• _DATA FOR ANALYSIS_
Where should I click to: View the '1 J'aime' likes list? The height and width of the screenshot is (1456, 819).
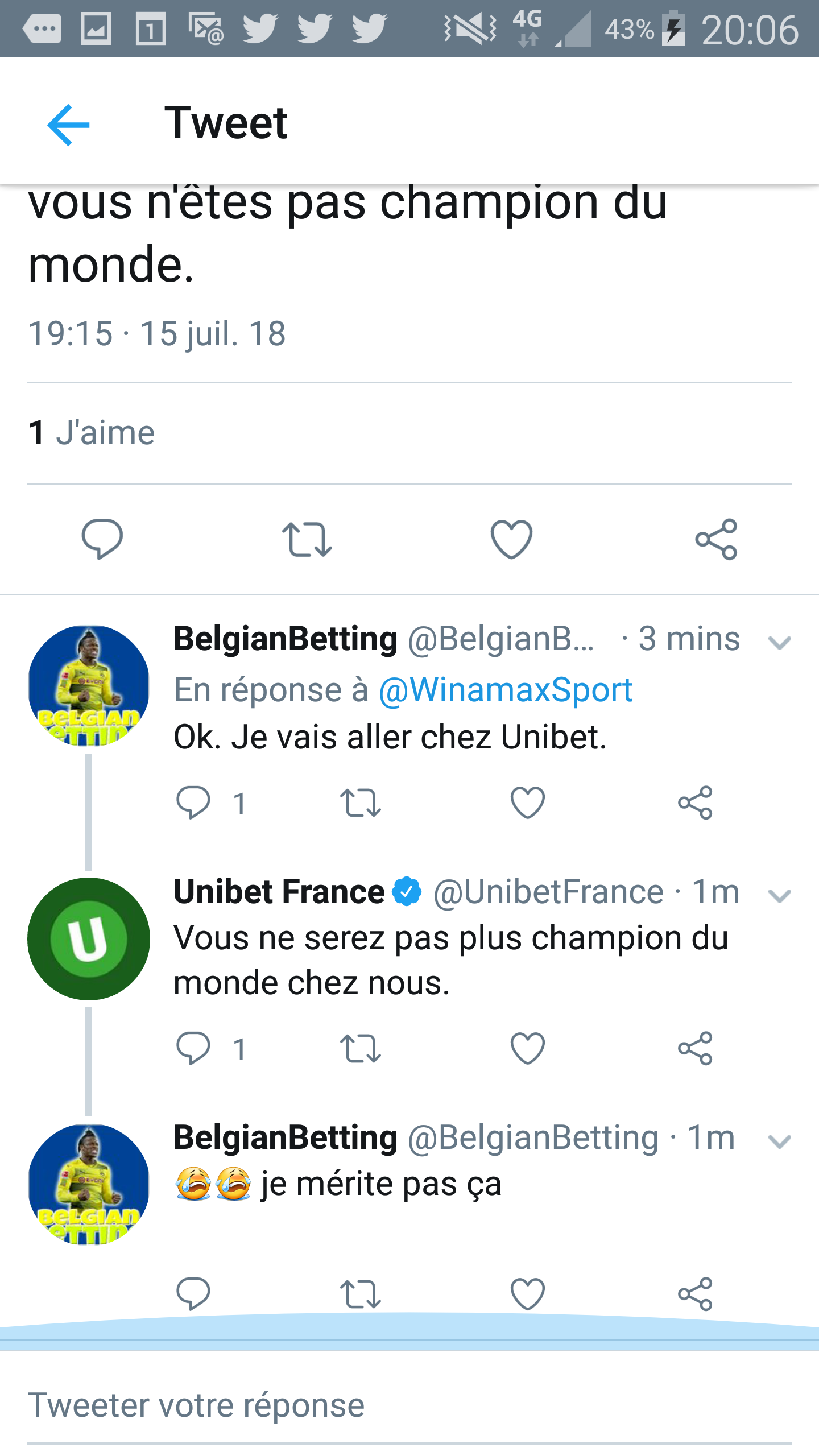coord(92,433)
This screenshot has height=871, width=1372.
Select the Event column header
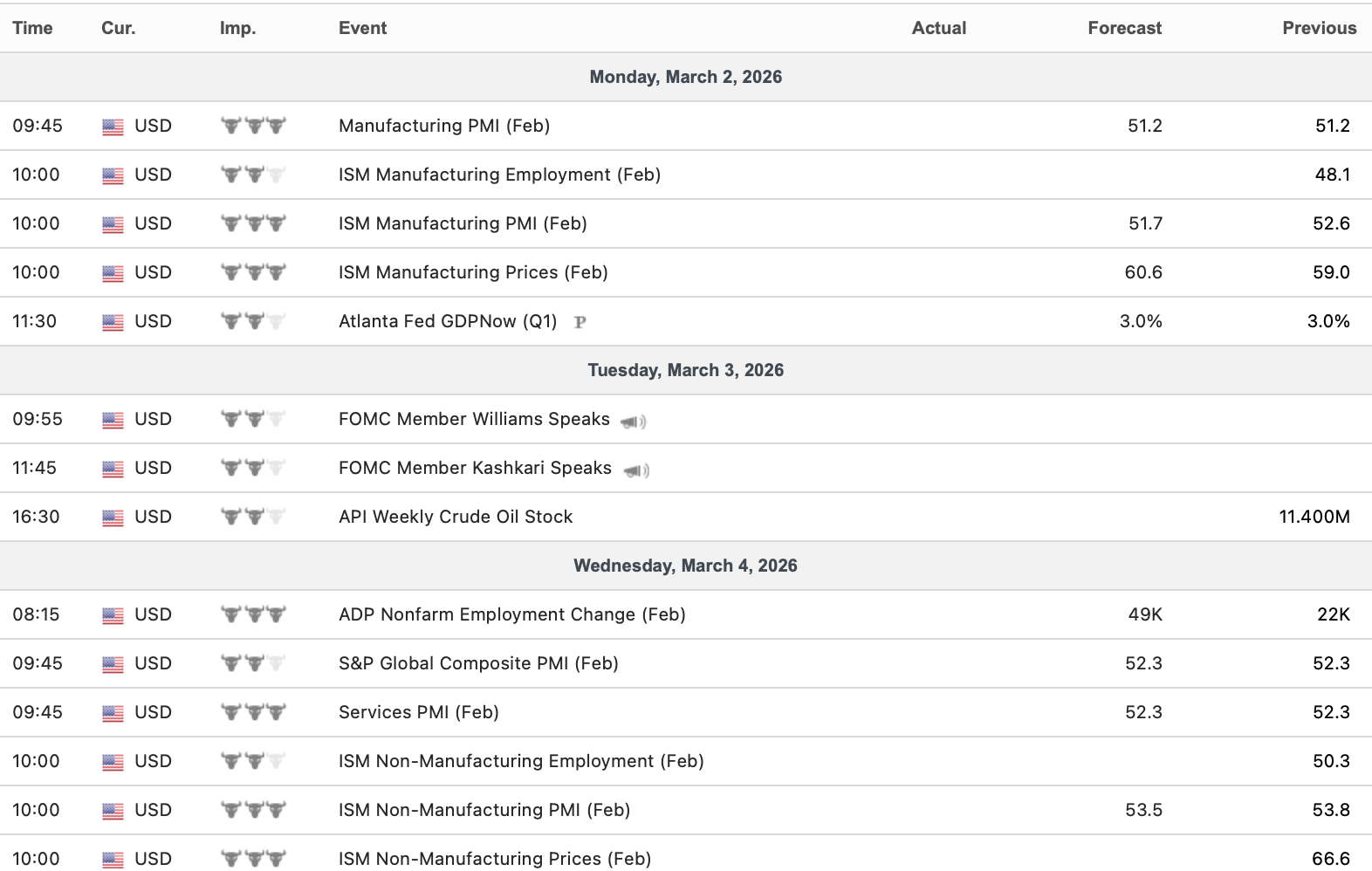(x=362, y=28)
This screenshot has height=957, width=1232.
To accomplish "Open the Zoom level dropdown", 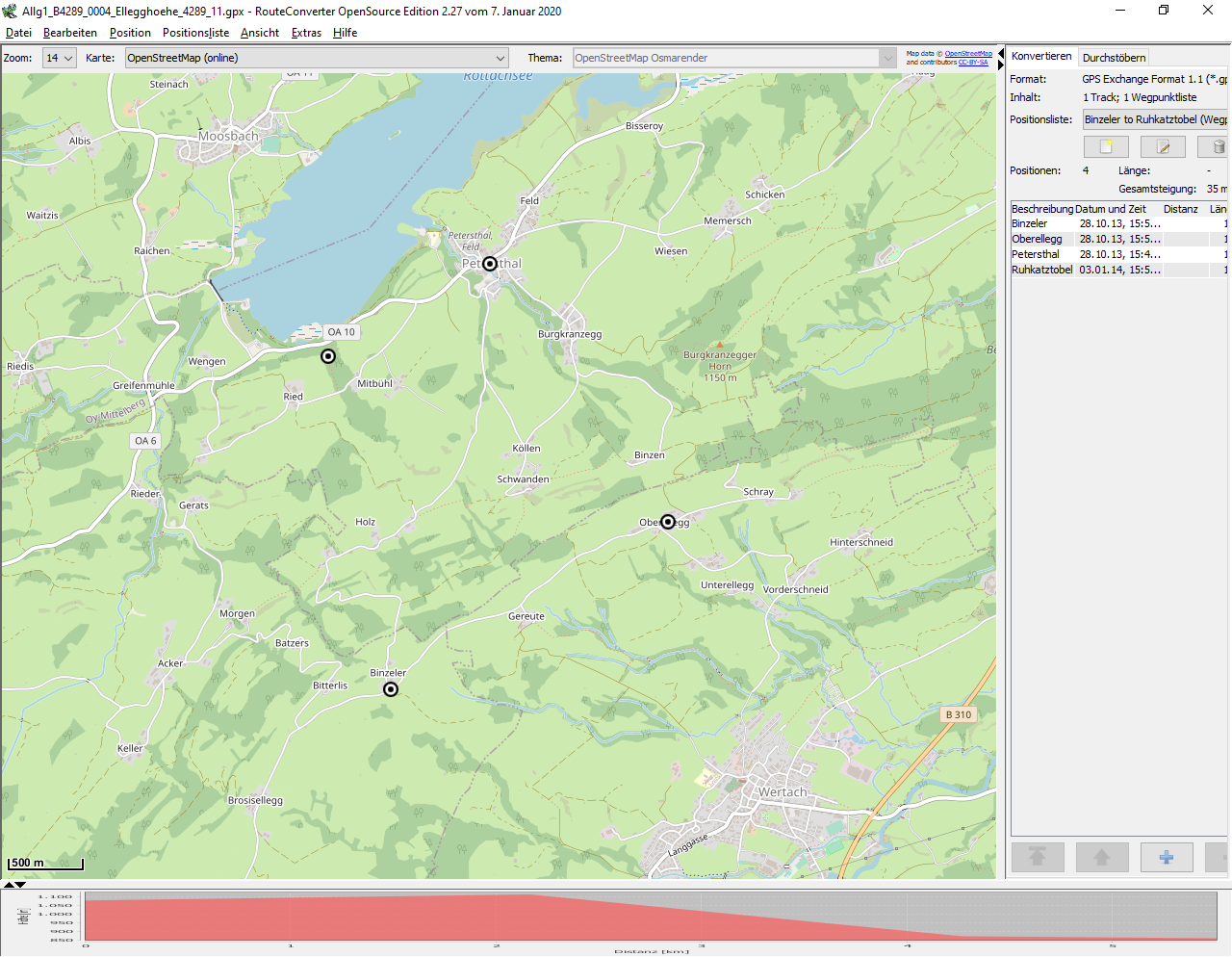I will 60,58.
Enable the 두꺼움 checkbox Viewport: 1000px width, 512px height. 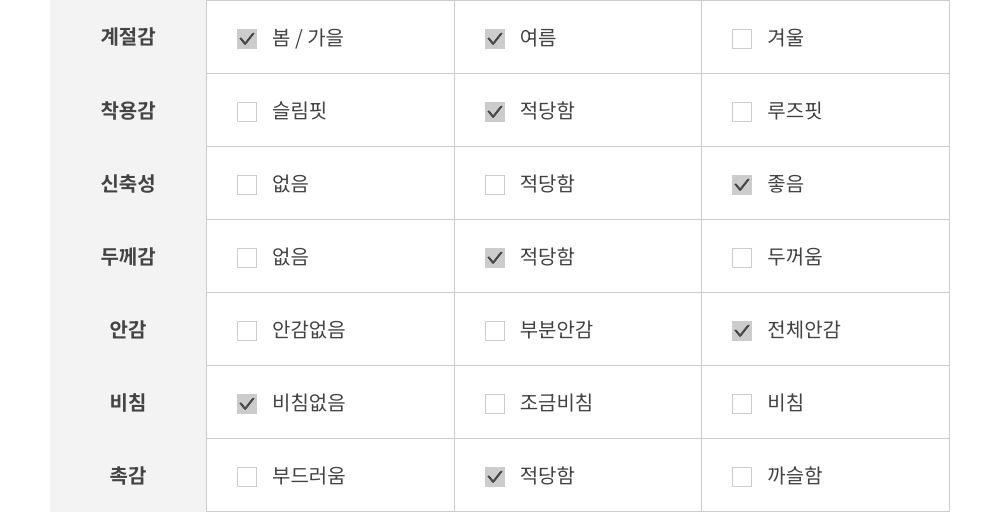point(742,258)
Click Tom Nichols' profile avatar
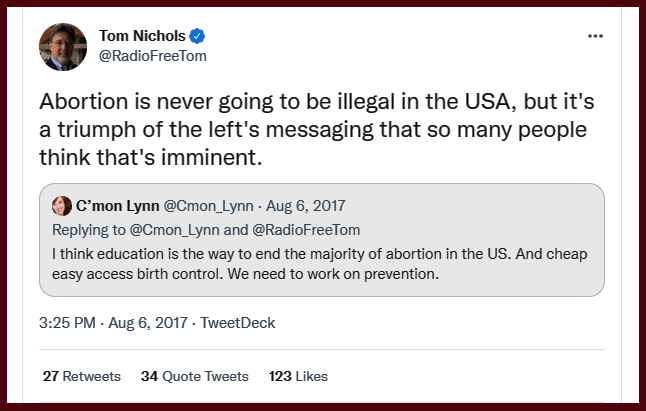This screenshot has width=646, height=411. click(63, 46)
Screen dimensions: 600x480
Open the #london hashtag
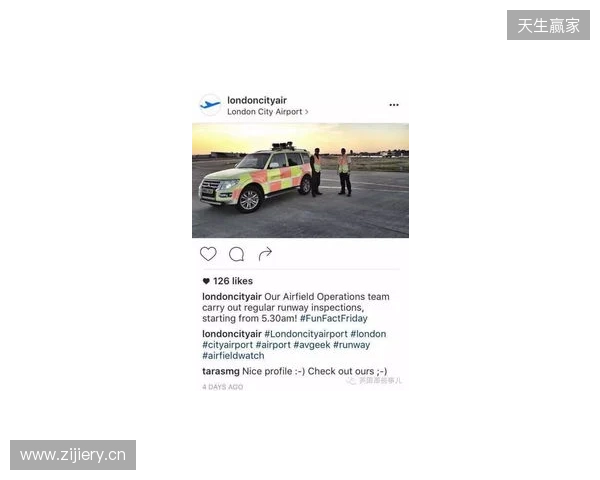tap(368, 334)
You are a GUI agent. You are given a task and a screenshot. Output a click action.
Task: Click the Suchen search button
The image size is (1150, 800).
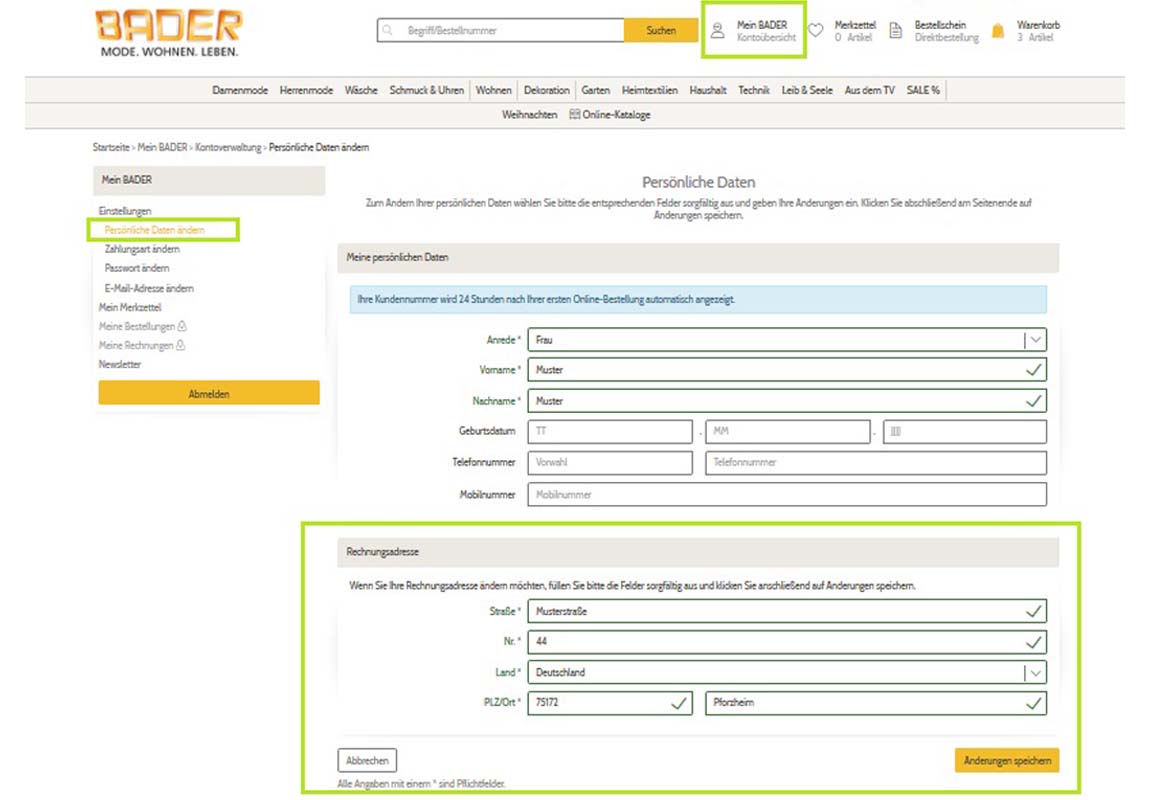point(660,31)
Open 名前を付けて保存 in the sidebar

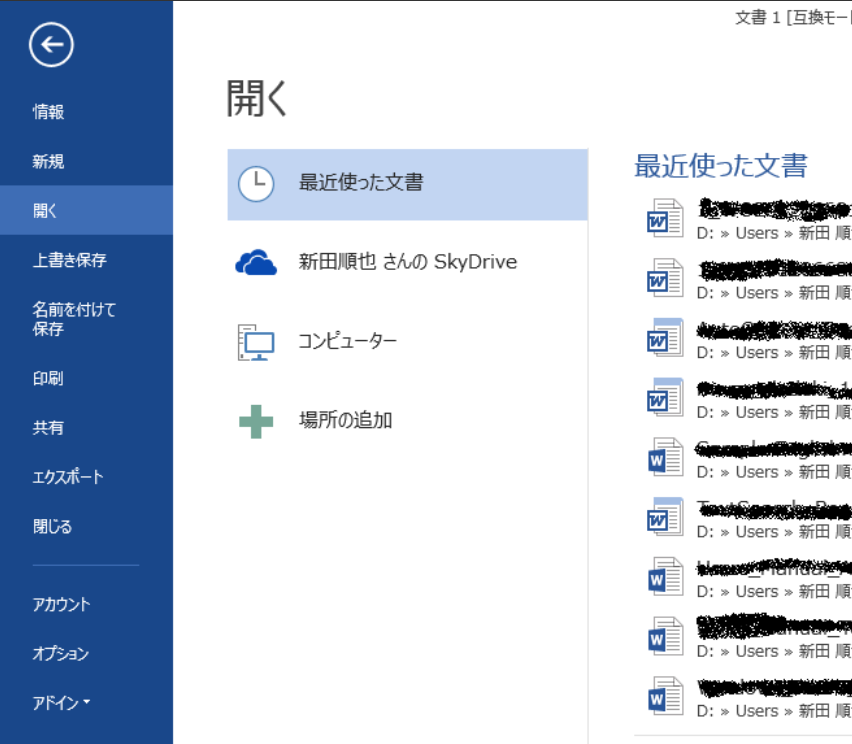[74, 319]
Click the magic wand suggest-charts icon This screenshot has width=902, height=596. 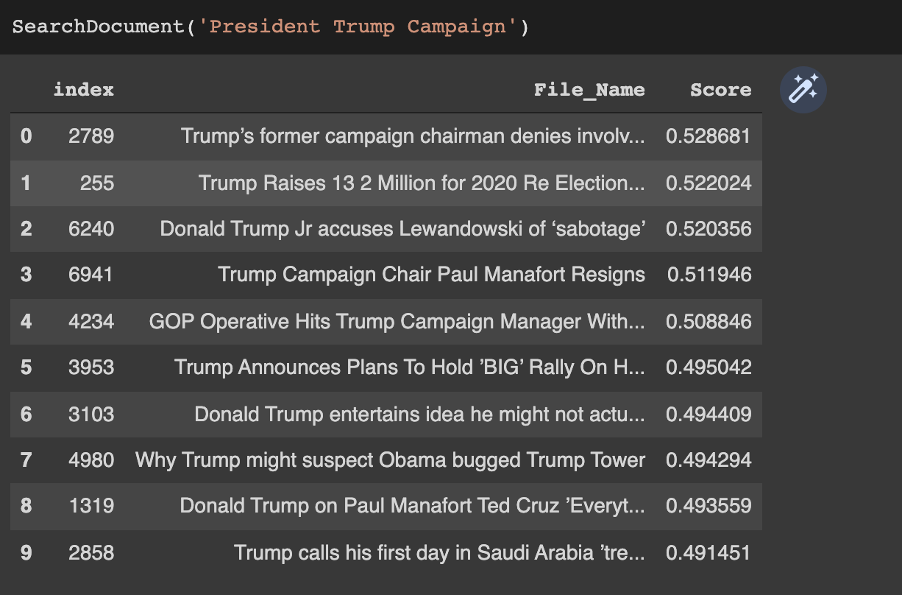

• _DESCRIPTION OF THE TASK_
If a line falls between the first line of the records above and the line containing "This screenshot has height=957, width=1232.", inclusive, retype it exactly; leave pictures out.

• _SOLVED PROBLEM_
Where should I click to: View the '1 J'aime' likes list? The height and width of the screenshot is (1456, 819).
coord(92,433)
This screenshot has height=871, width=1372.
Select the Event column header
(x=362, y=28)
This screenshot has height=957, width=1232.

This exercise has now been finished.